Welcome to the year 2025. By now, information and its control are the power and status symbols. The boundaries between nations are no longer territorial points guarded by massive armies, but supercomputer switching stations welcoming all people with their virtual messages. Cyberspace is the dominant dimension in warfare, and those who control it (nations, corporations, or individuals) are the superpowers. Several international powers have access to networked multi-spectral imaging and sensor systems. For the first time, all participants have a clear view of the battlespace and the assets available to every opponent. Systems and processes have advanced to the point where the shooter receives real-time information about all actions and assets in the battlespace environment. According to some experts, "We have reached a point where technology which supported combat has become a weapon in its own right" (Ryan 114). The shooter literally sees a complex 3-D chess game where opponents can attack from anywhere. This awesome capability of delivering real-time processed information to the shooter or higher levels of hierarchy has opened the door for the ultimate form of information warfare. Virtual Deception will require the U.S. military to alter its paradigms about warfare, and hence make sweeping changes in its doctrine, force structure, and military strategy to be ready for warfare in 2025.

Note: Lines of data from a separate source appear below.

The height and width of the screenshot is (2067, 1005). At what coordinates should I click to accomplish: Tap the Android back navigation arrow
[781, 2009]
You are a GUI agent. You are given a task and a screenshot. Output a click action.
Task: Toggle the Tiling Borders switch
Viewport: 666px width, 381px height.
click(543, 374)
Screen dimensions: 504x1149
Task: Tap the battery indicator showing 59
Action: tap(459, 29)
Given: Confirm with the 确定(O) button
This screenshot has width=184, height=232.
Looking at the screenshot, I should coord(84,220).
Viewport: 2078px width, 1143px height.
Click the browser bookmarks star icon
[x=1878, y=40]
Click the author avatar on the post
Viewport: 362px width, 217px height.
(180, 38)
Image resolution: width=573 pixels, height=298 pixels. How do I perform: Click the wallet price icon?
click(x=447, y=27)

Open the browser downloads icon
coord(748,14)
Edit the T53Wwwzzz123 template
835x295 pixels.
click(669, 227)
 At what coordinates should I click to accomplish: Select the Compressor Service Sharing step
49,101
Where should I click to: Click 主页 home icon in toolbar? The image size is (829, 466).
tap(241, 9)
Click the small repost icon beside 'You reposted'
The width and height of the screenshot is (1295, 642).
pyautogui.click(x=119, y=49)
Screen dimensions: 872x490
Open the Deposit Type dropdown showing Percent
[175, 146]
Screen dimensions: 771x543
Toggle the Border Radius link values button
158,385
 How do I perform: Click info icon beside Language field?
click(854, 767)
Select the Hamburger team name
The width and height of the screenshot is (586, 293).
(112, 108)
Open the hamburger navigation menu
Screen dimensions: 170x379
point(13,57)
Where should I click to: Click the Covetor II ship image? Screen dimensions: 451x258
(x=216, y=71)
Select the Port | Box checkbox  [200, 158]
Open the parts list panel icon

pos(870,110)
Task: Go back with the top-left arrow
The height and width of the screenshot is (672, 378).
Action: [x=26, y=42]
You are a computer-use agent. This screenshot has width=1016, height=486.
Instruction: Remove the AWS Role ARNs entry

Virtual Deception & the World at 2025

Virtual Deception is the new warfare tactic coming of age, and is by far the most damaging warfare practice in the year 2025. I define Virtual Deception as follows:

the use of network communication/information system to shape the enemy’s view of the battlefield by deliberately and explicitly altering, distorting, blocking, or destroying the real-time information processed in the enemy’s imaging and sensor systems with the intent of deceiving the enemy to behave in a predetermined manner, and thus indirectly control the enemy’s actions.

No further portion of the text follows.